The task
Given the records that follow, return each one verbatim.

== Data excerpts ==

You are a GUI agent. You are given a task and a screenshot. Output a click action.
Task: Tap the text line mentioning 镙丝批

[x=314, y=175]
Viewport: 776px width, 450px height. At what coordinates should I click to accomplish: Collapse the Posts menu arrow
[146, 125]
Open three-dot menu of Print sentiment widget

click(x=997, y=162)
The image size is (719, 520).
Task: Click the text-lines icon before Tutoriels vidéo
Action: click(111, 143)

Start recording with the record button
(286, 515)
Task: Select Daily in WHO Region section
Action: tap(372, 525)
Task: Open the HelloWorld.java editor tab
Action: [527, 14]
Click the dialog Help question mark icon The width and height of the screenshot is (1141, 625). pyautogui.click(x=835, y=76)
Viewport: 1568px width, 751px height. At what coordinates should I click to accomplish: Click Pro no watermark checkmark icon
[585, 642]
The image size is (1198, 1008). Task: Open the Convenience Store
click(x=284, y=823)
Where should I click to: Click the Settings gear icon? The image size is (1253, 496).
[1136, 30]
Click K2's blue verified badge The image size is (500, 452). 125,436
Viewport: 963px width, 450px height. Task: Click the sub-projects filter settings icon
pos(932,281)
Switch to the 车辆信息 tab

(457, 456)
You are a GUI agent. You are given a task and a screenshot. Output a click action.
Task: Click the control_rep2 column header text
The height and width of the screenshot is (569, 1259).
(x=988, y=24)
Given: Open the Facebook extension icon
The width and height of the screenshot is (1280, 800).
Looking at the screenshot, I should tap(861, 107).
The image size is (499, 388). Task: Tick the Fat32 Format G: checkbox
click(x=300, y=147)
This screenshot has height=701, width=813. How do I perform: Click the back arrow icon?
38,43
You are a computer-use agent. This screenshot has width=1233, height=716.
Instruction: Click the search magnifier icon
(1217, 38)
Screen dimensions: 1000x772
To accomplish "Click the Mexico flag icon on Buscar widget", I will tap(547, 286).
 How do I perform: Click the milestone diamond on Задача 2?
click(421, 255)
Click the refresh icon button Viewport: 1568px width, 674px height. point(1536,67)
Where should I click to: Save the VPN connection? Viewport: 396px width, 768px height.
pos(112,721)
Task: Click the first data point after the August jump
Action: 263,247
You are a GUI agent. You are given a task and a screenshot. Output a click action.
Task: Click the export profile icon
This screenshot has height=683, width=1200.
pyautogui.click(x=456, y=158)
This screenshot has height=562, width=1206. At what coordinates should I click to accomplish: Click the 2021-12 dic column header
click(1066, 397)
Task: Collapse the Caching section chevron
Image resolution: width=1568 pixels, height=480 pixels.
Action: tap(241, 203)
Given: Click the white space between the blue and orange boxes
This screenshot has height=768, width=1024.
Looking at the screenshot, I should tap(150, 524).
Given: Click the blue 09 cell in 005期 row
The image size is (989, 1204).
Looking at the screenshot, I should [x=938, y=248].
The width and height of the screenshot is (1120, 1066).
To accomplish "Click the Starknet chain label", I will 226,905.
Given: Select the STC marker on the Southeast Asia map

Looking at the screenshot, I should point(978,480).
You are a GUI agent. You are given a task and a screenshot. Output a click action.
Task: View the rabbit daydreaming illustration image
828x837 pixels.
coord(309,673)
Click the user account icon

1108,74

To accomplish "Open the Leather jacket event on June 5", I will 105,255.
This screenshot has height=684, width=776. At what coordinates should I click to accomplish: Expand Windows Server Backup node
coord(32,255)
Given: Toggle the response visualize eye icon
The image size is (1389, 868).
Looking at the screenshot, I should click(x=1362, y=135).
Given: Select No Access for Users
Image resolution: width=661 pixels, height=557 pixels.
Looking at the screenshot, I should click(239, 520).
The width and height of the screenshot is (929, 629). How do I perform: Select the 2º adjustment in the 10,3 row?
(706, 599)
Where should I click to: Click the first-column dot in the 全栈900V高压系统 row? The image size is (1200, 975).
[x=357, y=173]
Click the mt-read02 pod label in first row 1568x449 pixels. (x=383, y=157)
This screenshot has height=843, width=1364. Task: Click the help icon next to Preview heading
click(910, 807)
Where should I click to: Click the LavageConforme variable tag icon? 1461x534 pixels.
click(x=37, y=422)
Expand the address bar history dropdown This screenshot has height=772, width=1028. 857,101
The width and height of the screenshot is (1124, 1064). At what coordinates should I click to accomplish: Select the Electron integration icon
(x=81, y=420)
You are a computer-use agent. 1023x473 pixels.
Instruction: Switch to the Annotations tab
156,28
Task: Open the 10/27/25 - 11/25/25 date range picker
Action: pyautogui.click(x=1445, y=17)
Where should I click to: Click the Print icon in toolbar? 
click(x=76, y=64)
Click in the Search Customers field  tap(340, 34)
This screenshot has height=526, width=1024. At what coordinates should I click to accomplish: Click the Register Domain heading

===

Result of this task
You are a GUI agent. You are given a task and a screenshot. Output a click action.
Task: Tap the text line mentioning 镙丝批

[x=314, y=175]
Viewport: 776px width, 450px height. At what coordinates should I click to accomplish: Collapse the Posts menu arrow
[146, 125]
Open three-dot menu of Print sentiment widget

click(x=997, y=162)
The image size is (719, 520).
Task: Click the text-lines icon before Tutoriels vidéo
Action: click(111, 143)

Start recording with the record button
(286, 515)
Task: Select Daily in WHO Region section
Action: tap(372, 525)
Task: Open the HelloWorld.java editor tab
Action: [527, 14]
Click the dialog Help question mark icon The width and height of the screenshot is (1141, 625). pyautogui.click(x=835, y=76)
Viewport: 1568px width, 751px height. At what coordinates should I click to accomplish: Click Pro no watermark checkmark icon
[585, 642]
The image size is (1198, 1008). Task: Open the Convenience Store
click(x=284, y=823)
Where should I click to: Click the Settings gear icon? The image size is (1253, 496).
[1136, 30]
Click K2's blue verified badge The image size is (500, 452). 125,436
Viewport: 963px width, 450px height. Task: Click the sub-projects filter settings icon
pos(932,281)
Switch to the 车辆信息 tab

(457, 456)
You are a GUI agent. You are given a task and a screenshot. Output a click action.
Task: Click the control_rep2 column header text
The height and width of the screenshot is (569, 1259).
(x=988, y=24)
Given: Open the Facebook extension icon
The width and height of the screenshot is (1280, 800).
Looking at the screenshot, I should tap(861, 107).
The image size is (499, 388). Task: Tick the Fat32 Format G: checkbox
click(x=300, y=147)
This screenshot has height=701, width=813. How do I perform: Click the back arrow icon?
38,43
You are a computer-use agent. This screenshot has width=1233, height=716.
Instruction: Click the search magnifier icon
(1217, 38)
Screen dimensions: 1000x772
To accomplish "Click the Mexico flag icon on Buscar widget", I will tap(547, 286).
 How do I perform: Click the milestone diamond on Задача 2?
click(421, 255)
Click the refresh icon button Viewport: 1568px width, 674px height. point(1536,67)
Where should I click to: Save the VPN connection? Viewport: 396px width, 768px height.
pos(112,721)
Task: Click the first data point after the August jump
Action: 263,247
You are a GUI agent. You are given a task and a screenshot. Output a click action.
Task: Click the export profile icon
This screenshot has height=683, width=1200.
pyautogui.click(x=456, y=158)
This screenshot has height=562, width=1206. At what coordinates should I click to accomplish: Click the 2021-12 dic column header
click(1066, 397)
Task: Collapse the Caching section chevron
Image resolution: width=1568 pixels, height=480 pixels.
Action: tap(241, 203)
Given: Click the white space between the blue and orange boxes
This screenshot has height=768, width=1024.
Looking at the screenshot, I should tap(150, 524).
Given: Click the blue 09 cell in 005期 row
The image size is (989, 1204).
Looking at the screenshot, I should [x=938, y=248].
The width and height of the screenshot is (1120, 1066).
To accomplish "Click the Starknet chain label", I will 226,905.
Given: Select the STC marker on the Southeast Asia map

Looking at the screenshot, I should point(978,480).
You are a GUI agent. You are given a task and a screenshot. Output a click action.
Task: View the rabbit daydreaming illustration image
828x837 pixels.
coord(309,673)
Click the user account icon

1108,74

To accomplish "Open the Leather jacket event on June 5", I will 105,255.
This screenshot has height=684, width=776. At what coordinates should I click to accomplish: Expand Windows Server Backup node
coord(32,255)
Given: Toggle the response visualize eye icon
The image size is (1389, 868).
Looking at the screenshot, I should click(x=1362, y=135).
Given: Select No Access for Users
Image resolution: width=661 pixels, height=557 pixels.
Looking at the screenshot, I should click(239, 520).
The width and height of the screenshot is (929, 629). How do I perform: Select the 2º adjustment in the 10,3 row?
(706, 599)
Where should I click to: Click the first-column dot in the 全栈900V高压系统 row? The image size is (1200, 975).
[x=357, y=173]
Click the mt-read02 pod label in first row 1568x449 pixels. (x=383, y=157)
This screenshot has height=843, width=1364. Task: Click the help icon next to Preview heading
click(910, 807)
Where should I click to: Click the LavageConforme variable tag icon? 1461x534 pixels.
click(x=37, y=422)
Expand the address bar history dropdown This screenshot has height=772, width=1028. 857,101
The width and height of the screenshot is (1124, 1064). At what coordinates should I click to accomplish: Select the Electron integration icon
(x=81, y=420)
You are a computer-use agent. 1023x473 pixels.
Instruction: Switch to the Annotations tab
156,28
Task: Open the 10/27/25 - 11/25/25 date range picker
Action: pyautogui.click(x=1445, y=17)
Where should I click to: Click the Print icon in toolbar? 
click(x=76, y=64)
Click in the Search Customers field  tap(340, 34)
This screenshot has height=526, width=1024. At what coordinates should I click to accomplish: Click the Register Domain heading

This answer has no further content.